◆ **Extrait de page**:
------------

Session de 2021,
297e séance – matin
L/3291

Le Comité spécial de la Charte ouvre sa session de 2021 et débat du mérite des sanctions sur fond de pandémie

Le Comité spécial de la Charte des Nations Unies et du raffermissement du rôle de l’Organisation a ouvert ce matin, en présentiel, les travaux de sa session de 2021 qui se tiendra à New York jusqu’au 24 février prochain.  Le Comité a entendu 25 délégations dans le cadre de son débat général. 

M. Edgardo Daniel Mata, du Guatemala, Président du Comité spécial pour cette session, a expliqué que, compte tenu de la situation sanitaire, les réunions du Groupe de travail plénier adopteront ensuite un format hybride, avec la possibilité pour les délégués de participer virtuellement aux discussions.

------------

◆ **Consigne écrite 1**:
Modifiez le compte rendu de séance sur le passage allant de « Le Comité spécial de la Charte des » jusqu'à « virtuellement aux discussions. », en substituant « Genève » à « New York ».
◆ **Consigne écrite 2**:
Indiquez si chacune des affirmations suivantes concorde avec le compte rendu de séance, en répondant par oui ou par non et en citant les mots décisifs : (a) la session doit se tenir à New York jusqu'au 24 février ; (b) le Comité a entendu 30 délégations lors de son débat général ; (c) le Président du Comité spécial pour cette session est originaire du Guatemala.
◆ **Consigne écrite 3**:
Prolongez le compte rendu de la séance du Comité spécial de la Charte au-delà de sa dernière phrase.
Les items constituent un matériau distinct du compte rendu.

------------

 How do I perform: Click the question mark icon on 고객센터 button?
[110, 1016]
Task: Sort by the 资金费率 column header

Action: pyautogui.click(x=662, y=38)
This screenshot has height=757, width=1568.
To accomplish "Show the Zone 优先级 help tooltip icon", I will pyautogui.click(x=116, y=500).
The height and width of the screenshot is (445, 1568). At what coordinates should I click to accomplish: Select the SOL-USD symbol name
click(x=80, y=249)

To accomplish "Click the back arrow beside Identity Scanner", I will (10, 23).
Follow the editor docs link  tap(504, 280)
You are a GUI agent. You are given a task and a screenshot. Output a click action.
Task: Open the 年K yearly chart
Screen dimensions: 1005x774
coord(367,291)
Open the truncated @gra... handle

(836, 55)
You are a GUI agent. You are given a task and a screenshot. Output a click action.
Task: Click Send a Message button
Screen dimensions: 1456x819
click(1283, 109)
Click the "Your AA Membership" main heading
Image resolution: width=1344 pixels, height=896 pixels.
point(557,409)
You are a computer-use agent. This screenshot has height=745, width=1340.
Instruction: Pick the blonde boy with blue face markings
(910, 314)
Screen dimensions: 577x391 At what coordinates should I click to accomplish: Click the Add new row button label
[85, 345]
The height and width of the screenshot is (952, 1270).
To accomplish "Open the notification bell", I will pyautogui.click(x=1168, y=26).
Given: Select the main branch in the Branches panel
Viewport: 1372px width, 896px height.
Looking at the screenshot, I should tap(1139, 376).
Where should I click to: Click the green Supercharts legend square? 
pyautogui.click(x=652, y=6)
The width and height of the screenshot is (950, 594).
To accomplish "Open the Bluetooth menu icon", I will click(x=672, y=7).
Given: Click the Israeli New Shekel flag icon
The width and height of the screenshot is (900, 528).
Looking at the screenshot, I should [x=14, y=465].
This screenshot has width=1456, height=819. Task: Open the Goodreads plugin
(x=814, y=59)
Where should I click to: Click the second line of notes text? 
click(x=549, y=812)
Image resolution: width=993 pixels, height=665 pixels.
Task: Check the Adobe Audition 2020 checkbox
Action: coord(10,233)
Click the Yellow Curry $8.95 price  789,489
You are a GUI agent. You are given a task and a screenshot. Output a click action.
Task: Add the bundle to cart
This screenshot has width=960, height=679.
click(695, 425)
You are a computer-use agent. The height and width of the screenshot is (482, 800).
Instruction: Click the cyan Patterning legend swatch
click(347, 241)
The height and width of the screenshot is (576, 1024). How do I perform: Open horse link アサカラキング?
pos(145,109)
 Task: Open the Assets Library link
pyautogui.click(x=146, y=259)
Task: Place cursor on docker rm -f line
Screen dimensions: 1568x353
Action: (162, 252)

------------

◆ **Réponse attendue 1**:
Le Comité spécial de la Charte des Nations Unies et du raffermissement du rôle de l’Organisation a ouvert ce matin, en présentiel, les travaux de sa session de 2021 qui se tiendra à Genève jusqu’au 24 février prochain.  Le Comité a entendu 25 délégations dans le cadre de son débat général. 

M. Edgardo Daniel Mata, du Guatemala, Président du Comité spécial pour cette session, a expliqué que, compte tenu de la situation sanitaire, les réunions du Groupe de travail plénier adopteront ensuite un format hybride, avec la possibilité pour les délégués de participer virtuellement aux discussions.

◆ **Réponse attendue 2**:
(a) Oui : « qui se tiendra à New York jusqu’au 24 février prochain ».
(b) Non : « Le Comité a entendu 25 délégations dans le cadre de son débat général ».
(c) Oui : « M. Edgardo Daniel Mata, du Guatemala, Président du Comité spécial pour cette session ».

◆ **Réponse attendue 3**:
Au cours de la semaine, le Groupe de travail plénier du Comité spécial, sur la base de son rapport annuel*, va poursuivre l’examen de diverses propositions concernant la question du maintien de la paix et de la sécurité internationales sous tous ses aspects afin de renforcer le rôle de l’ONU, et, notamment, l’adoption et l’application des sanctions imposées par l’ONU.   

Chaque année, un débat thématique est organisé au titre du point de l’ordre du jour intitulé « Règlement pacifique des différends », pour examiner les moyens de régler les différends conformément au Chapitre VI de la Charte.  Cette fois-ci, les membres sont invités à axer leurs observations sur le sous-thème « Échange d’informations sur les pratiques des États concernant le recours à l’arbitrage ». Le Comité devrait se pencher également sur ses méthodes de travail et la définition de nouveaux sujets.   

En début de séance, MM Mamadou Racine Li (Sénégal), Mohd Hafiz Bin Othman (Malaisie) et Mladen Bručić-Matic (Croatie) ont été élus Vice-Présidents du Comité spécial.  Mme Sarah Weiss Ma’udi (Israël) a été élue au poste de Rapporteur.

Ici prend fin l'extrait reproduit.